» Exercise prompt
Lines with "computer" in them are to be located in the listing below and copied.

» Input data
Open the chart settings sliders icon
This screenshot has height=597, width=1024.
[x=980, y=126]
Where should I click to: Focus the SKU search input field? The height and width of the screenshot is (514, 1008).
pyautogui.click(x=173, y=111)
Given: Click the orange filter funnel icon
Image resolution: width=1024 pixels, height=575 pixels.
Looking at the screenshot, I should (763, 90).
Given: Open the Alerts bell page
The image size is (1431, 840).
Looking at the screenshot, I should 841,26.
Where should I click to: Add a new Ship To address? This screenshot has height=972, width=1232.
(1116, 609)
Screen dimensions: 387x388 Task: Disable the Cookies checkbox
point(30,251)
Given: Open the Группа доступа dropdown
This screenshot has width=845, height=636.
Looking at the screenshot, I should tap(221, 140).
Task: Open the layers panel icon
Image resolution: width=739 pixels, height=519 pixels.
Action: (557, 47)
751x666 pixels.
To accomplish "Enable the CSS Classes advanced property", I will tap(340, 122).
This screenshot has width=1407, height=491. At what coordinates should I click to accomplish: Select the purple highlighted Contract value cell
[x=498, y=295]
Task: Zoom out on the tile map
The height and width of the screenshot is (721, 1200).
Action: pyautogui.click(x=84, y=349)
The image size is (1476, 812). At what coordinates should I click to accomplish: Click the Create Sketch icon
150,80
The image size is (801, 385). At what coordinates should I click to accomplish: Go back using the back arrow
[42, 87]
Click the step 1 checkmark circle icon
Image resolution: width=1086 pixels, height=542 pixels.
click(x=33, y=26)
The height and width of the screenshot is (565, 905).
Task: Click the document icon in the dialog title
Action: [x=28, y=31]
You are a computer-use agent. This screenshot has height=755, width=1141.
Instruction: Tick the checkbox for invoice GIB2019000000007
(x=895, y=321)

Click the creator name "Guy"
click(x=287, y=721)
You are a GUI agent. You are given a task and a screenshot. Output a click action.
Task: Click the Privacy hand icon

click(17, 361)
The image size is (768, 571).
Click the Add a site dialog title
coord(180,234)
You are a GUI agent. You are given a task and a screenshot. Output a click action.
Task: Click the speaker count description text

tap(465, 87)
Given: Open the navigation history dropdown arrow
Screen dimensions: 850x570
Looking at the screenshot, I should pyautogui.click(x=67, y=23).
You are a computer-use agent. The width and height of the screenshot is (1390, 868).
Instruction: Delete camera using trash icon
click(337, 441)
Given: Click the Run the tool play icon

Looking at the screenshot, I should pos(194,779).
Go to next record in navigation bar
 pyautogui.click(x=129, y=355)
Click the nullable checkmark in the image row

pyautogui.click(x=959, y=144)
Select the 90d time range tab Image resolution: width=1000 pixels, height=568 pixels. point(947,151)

» Answer to the problem
You are a computer-use agent. This screenshot has height=755, width=1141.
You are a computer-use agent. The width and height of the screenshot is (1390, 868).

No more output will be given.